Scotland divorcing the United Kingdom - For Better or For Worse?
This whole situation with Scotland is very sad. It is rather like one partner in a long-term marriage having a mid-life crisis and suddenly demanding a divorce. Now, we all know that divorces can be clean-cut when there are no children involved – but in the Scotland versus United Kindgom case there are millions i.e the population of both countries combined. And we also know that divorces involving children can get very messy indeed – and very expensive. The only winner, usually, is the lawyer.
Imagine that Alex Salmond is the lawyer; then that his Scottish National Party is one parent and the UK is the other. Let's also imagine that the children are the 64 million individuals who reside in these islands. The parents are making a set of decisions and the children are being asked to take sides, without necessarily understanding the full picture. Everyone should really be all one happy family where loyalty, unity and history are the glue which holds it together, but the reality seems to be that familiarity is instead breeding contempt.
The pages of history are speckled with moments where one man
(or woman) has defined the future. Nothing has happened in the past which
hasn’t led to where we are today. And one person can change the course of
events for better or worse – especially when that person is a political leader. Think Abraham
Lincoln, Nelson Mandela – or Hitler and Stalin.
My worry with Alex Salmond is that he has his
own personal legacy in his sights rather more than that of the people of Scotland and the
rest of the United Kingdom. His zeal for an independent Scotland is, I fear,
more rooted in the fact that he will go down in those history books as The Man
Who Created An Independent Scottish Nation on 18th September 2014
rather than in a full and proper understanding of the magnitude and implications of what he is actually doing. The course of history will be changed forever with currently unknown consequences.
Anyone who knows me also knows that I am not good at change.
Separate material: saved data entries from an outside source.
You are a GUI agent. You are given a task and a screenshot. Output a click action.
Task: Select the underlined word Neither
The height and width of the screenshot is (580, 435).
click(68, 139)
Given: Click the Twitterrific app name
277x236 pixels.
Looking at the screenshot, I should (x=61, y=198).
However, my thoughts here cast aside that acknowledged prejudice and, instead, are based entirely - I like to think - on common sense. I have witnessed too many friends heading for divorce not to
observe how the one who wants out often (though certainly not always, I hasten to add) adjusts the past to fit the picture
they are wanting to draw of the present. A veil of amnesia can be conveniently cast
over the happy times that have gone before – the shared memories, the love, the
friendship and, painfully, the children that have been created together. Sometimes all is
swept aside in a polemic about how unhappy they have been in their marital
union for years. To state the obvious, Scotland and the UK have
been in a marriage for far far longer than the average couple - 300 years in fact - and I don't believe it's all been one hellish misery from the start. Is it really sensible to cast all that history and shared experience to the four winds in a moment of relatively egotistical petulance? Have the implications of the split really been thought through? Have many of the people who will be voting really lived long enough to understand the very complex situation they are making irrevocable decisions about?
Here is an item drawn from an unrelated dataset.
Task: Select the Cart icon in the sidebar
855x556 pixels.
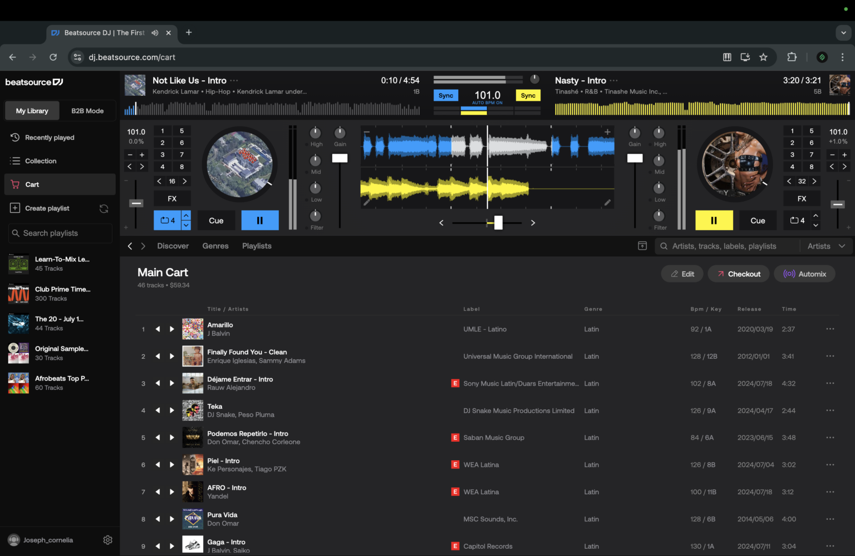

I fear the answer is No. Undoing those hundreds of years of history and political and economic union does not come without a heavy price. In the vast majority of divorces, even ones which start off amicably, it can get nasty the moment the subject of money is raised. The economy of Scotland and the UK will be no exception should independence be declared later this week. Already people are taking their money out of Scottish banks due to the uncertainty of the situation. Currency union is a big issue, as yet undecided, and there are bound to be other myriad knock-on effects which many will not have thought about or even forseen. Such is the nature of divorce. You cannot control, let alone predict, other people's reactions to the split. Unpicking the stitching that attaches Scotland to the United Kingdom will be a long, involved and very complicated job.
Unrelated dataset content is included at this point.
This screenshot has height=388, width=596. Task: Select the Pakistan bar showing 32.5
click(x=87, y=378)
Is that to say that it is not worth trying? Possibly not. Couples mature and grow apart and sometimes it proves to be better for all concerned that they part company. Though, in this case, I rather fear that there will be many who live to regret taking such a giant step in the heat of a political moment in time. Perhaps the more sensible thing to do is accept the differences and the niggles and enter into a more productive dialogue to try and improve the situation for Scotland. Perhaps it would be worth trying that before such a monumental decision is made as to the future of the two countries.
Indeed, if the divorce goes ahead, it will be only Time that will tell whether the original marriage was ultimately for better, or for worse.
Indeed, if the divorce goes ahead, it will be only Time that will tell whether the original marriage was ultimately for better, or for worse.